Alfonso Zardi
On se croirait revenus aux heures sombres d’il y a trente ans, lorsqu’éclata la « guerre de succession yougoslave », la Serbie refusant le départ vers l’indépendance et la souveraineté des autres républiques de la fédération qu’avait voulue et tenue d’une main de fer le maréchal Tito. Ici, face au démembrement de l’empire soviétique qu’il a subi comme la pire tragédie géopolitique du XXe siècle, le président Poutine est en train de réécrire l’histoire, en ramenant par la force, la ruse ou la menace les pays voisins sous la férule du Kremlin. Que les États en questions s’y opposent, que les peuples s’y refusent, que les traités l’en empêchent, peu importe. Seule compte sa volonté, basée sur une vision de l’histoire fausse et pourtant érigée en vérité indiscutable, bénie par l’Église d’État, exécutée par l’appareil « militaro-industriel » qu’il a patiemment reconstruit depuis vingt ans.
Nous avons vu venir, nous avons été mis en garde, nous n’avons pas compris que la menace n’était pas de l’esbroufe, que son « récit national » n’était pas du délire, que ses soldats n’étaient pas des figurines en uniforme napoléonien, bons pour des défilés hauts en couleurs, mais les outils et les premières victimes de ce déchaînement de colère et de violence.
Nous n’y avons tout simplement pas cru, car pour nous, qui vivons dans cette Europe qui cherche si laborieusement à se rapprocher et qui se construit patiemment depuis soixante-dix ans, la guerre est devenue impensable : menacer d’y recourir dans les controverses qui nous opposent occasionnellement y compris sur des sujets d’une grande importance comme l’état de droit ou les libertés fondamentales des uns et des autres, est simplement hors de notre champ mental. Il ne s’agit pas simplement, pas du tout même, de pacifisme béat qui nous empêcherait de voir la réalité telle qu’elle se construit à nos frontières ou au cœur même de nos sociétés. C’est une sorte d’évolution anthropologique qui nous a conduits en l’espace de trois générations à évacuer la guerre du champ des possibles politiques et intellectuels.

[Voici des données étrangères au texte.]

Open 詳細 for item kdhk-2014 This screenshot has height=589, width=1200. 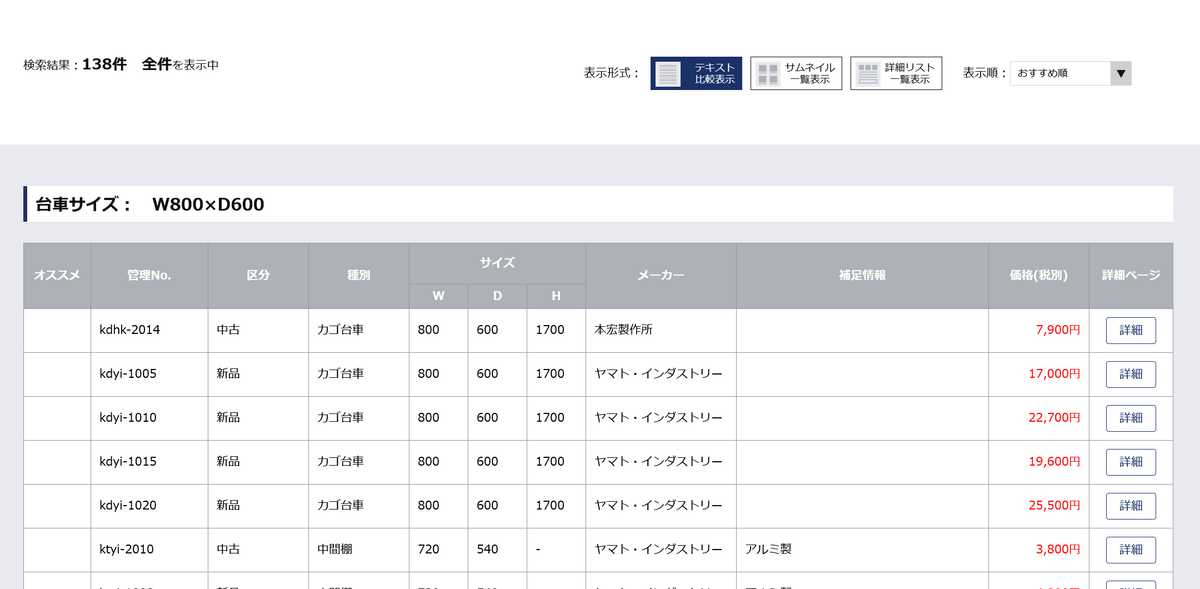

Certes, nous avons toujours des armées, mais nous nous en servons loin de nos frontières et surtout pour des opérations de lutte antiterroriste, ou de rétablissement de la paix, et sous la bannière d’une autorité supérieure, les Nations Unies ou l’Union européenne, pour la défense des grands principes sur lesquels se fonde notre coexistence dans ce grand monde. En quelque sorte, ce sont des armées « de » paix et nous construisons tout un récit en ce sens pour en justifier la nécessité et y attirer des volontaires.
La guerre de Poutine, car c’en est malheureusement une, n’est pas « notre » guerre. « Ta » guerre nous la ferons, tragiquement et d’un cœur lourd, mais tu n’auras pas notre haine. Nous refuserons de changer nos cœurs qui battent, qui pleurent, qui embrassent les victimes de ta folie, en cœurs de pierre. Tu n’auras pas notre haine, tu ne feras pas de nous des ennemis. Nous resterons tes frères, en larmes certes, mais résolus à retrouver le chemin de l’humanité dont tu veux nous détourner. Tu n’auras pas notre haine.